Render the items from the first line through the line containing "This screenshot has width=1080, height=2400." as a Markdown table with columns Row and Line, one row per line, skipping blank lines.

═══

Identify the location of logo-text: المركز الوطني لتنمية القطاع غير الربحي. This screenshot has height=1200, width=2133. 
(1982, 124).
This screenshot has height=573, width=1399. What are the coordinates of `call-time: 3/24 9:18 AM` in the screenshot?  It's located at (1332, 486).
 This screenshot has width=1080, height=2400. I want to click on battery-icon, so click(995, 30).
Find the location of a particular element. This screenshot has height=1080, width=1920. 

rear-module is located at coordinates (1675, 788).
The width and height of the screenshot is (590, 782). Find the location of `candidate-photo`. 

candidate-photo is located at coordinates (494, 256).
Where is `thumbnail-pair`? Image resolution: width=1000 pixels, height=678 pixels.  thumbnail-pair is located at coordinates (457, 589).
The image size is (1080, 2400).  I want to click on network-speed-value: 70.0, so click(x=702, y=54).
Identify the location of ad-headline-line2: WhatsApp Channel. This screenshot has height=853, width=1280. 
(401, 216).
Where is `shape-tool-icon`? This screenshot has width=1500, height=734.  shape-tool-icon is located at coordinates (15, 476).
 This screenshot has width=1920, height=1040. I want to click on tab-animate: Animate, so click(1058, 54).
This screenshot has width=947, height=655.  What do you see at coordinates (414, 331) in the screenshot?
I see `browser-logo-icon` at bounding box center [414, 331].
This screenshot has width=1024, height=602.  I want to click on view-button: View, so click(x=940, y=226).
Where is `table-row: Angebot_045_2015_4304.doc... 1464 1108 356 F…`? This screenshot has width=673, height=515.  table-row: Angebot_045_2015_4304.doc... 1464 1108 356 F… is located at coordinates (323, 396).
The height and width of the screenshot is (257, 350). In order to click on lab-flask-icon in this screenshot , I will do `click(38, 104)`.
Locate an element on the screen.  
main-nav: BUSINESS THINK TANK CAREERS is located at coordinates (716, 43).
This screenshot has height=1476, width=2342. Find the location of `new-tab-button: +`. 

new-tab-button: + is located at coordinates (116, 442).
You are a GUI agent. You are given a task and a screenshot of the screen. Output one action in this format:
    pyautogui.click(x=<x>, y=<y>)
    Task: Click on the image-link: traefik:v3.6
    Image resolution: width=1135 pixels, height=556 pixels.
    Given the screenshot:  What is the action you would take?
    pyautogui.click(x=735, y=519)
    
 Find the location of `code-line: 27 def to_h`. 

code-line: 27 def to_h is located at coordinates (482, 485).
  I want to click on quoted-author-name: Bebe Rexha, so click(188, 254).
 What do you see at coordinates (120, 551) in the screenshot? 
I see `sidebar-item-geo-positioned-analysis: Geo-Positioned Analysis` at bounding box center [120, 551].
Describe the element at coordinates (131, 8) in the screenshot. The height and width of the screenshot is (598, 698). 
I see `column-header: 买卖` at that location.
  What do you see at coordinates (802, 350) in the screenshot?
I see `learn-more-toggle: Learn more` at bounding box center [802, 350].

═══

**Response to the exercise**
| Row | Line |
|---|---|
| 1 | Identify the location of logo-text: المركز الوطني لتنمية القطاع غير الربحي. This screenshot has height=1200, width=2133.  |
| 2 | (1982, 124). |
| 3 | This screenshot has height=573, width=1399. What are the coordinates of `call-time: 3/24 9:18 AM` in the screenshot?  It's located at (1332, 486). |
| 4 |  This screenshot has width=1080, height=2400. I want to click on battery-icon, so click(995, 30). |